Illinois Credit Agreements Act

The process of negotiating a loan can often lead to a disagreement between a borrower and a lender over whether a loan has been accepted or what the terms of the loan are. In Illinois, the Credit Agreements Act is designed to ensure the security of the parties in the credit negotiation process. The credit contracts law is not new. It has been around for almost 25 years. But both borrowers and lenders should be aware that the Illinois courts have strictly complied with the requirements of the law and have refused to enforce credit contracts unless they scrupulously comply with the provisions of the law. The scope of the law is broad insofar as any agreement or obligation of a creditor is to lend money or extend credits or to delay or account for the repayment of the money for commercial purposes. It ultimately provides protection to a lender, since a borrower does not maintain any action in connection with a credit contract or in any way, unless the credit contract is written: (1); (2) expresses an agreement or obligation to grant credits or extend credits or delays or repay funds; (3) defines the applicable terms and conditions; and (3) be signed by the creditor and the debtor. With respect to commercial financing, the Illinois Credit Agreements Act, 815 ILCS 160/0.01, and seq., is an important law that borrowers and lenders must understand when trading credit terms. The Illinois Credit Agreements Act («Act») was passed in 1990 in response to concerns that borrower and loan disputes would be tainted by reckless claims and defences by borrowers. The Illinois Fraud Act has offered limited protection against these claims and defences, as it requires that contracts that cannot be concluded within one year and oral agreements as guarantors of the guilt of another party be written.
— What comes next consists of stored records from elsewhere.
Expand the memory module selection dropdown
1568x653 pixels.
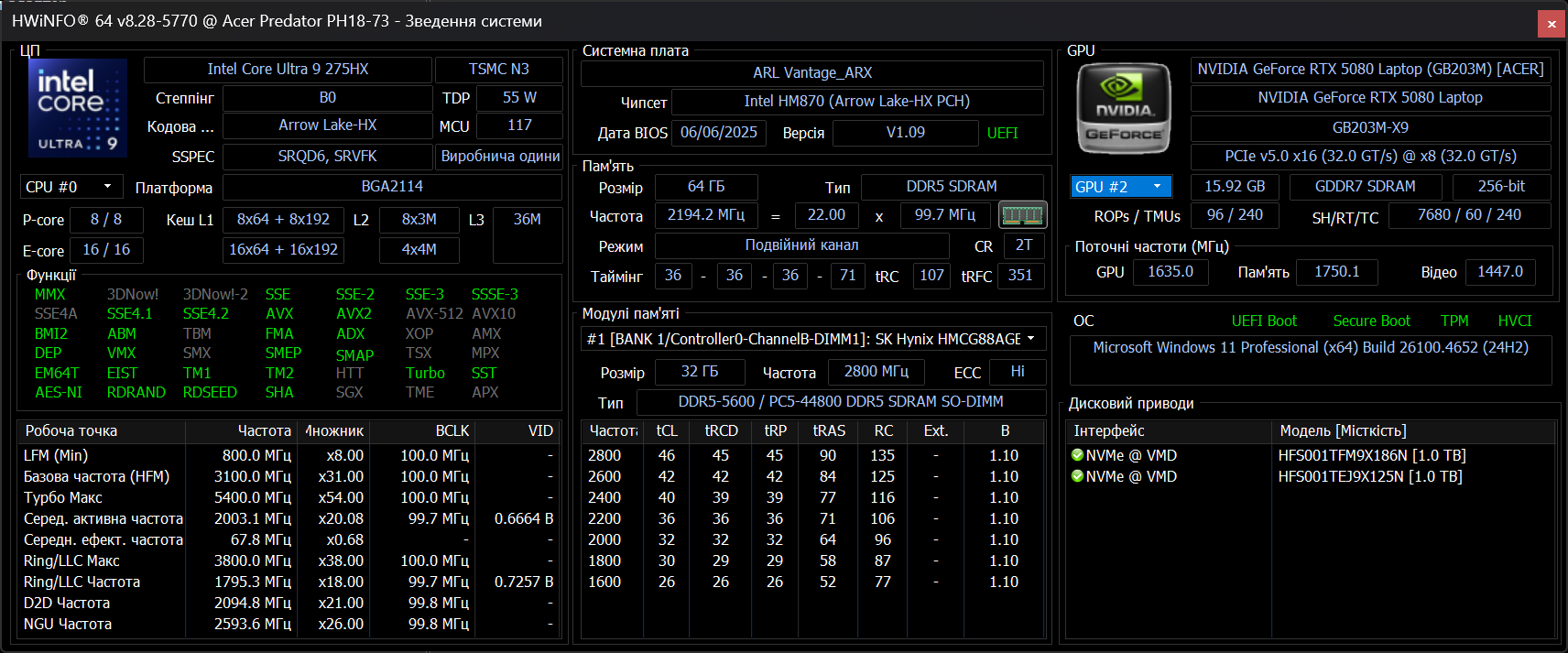(x=813, y=339)
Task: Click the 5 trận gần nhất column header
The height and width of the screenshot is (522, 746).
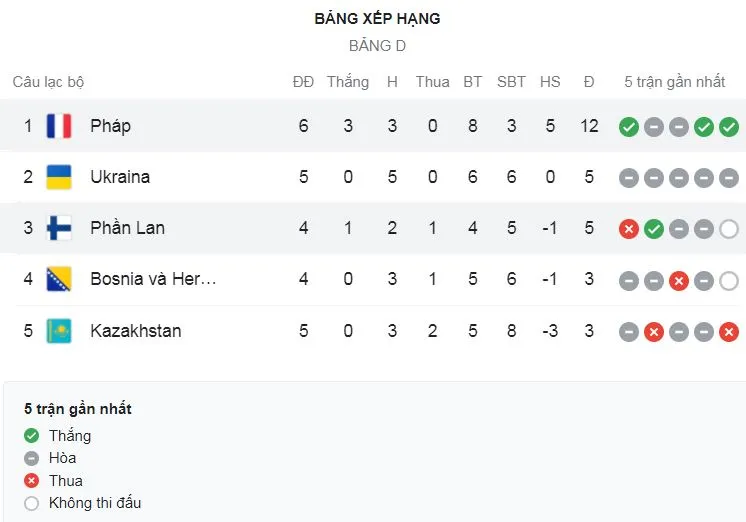Action: pyautogui.click(x=675, y=82)

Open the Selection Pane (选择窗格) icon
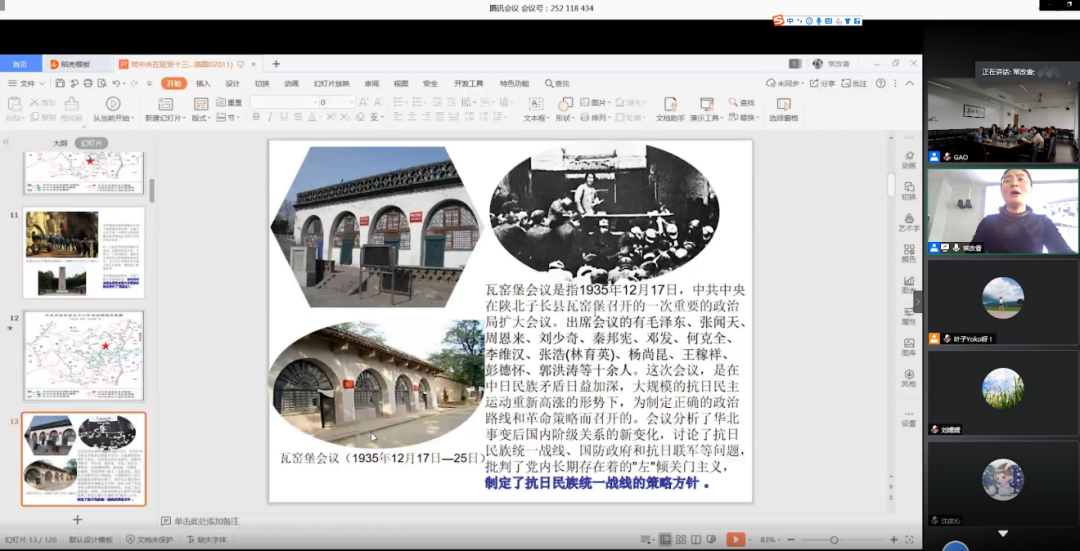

However, borrowers could continue to assert rights and defences based on oral statements from a lender. The law changed that. In establishing a loan contract in Illinois, there is a big difference between private and commercial loans. Individuals or spouses take out personal credits to pay for family or household expenses – the most common example is home mortgages. Commercial loans are credit contracts with contractors for the purpose of setting up or expanding a business. In Illinois, commercial loans are more advantageous to lenders than private loans under the Illinois Credit Agreements Act. Thus, the guarantee of classifying a loan as a credit contract could protect you from a long dispute. Times are good.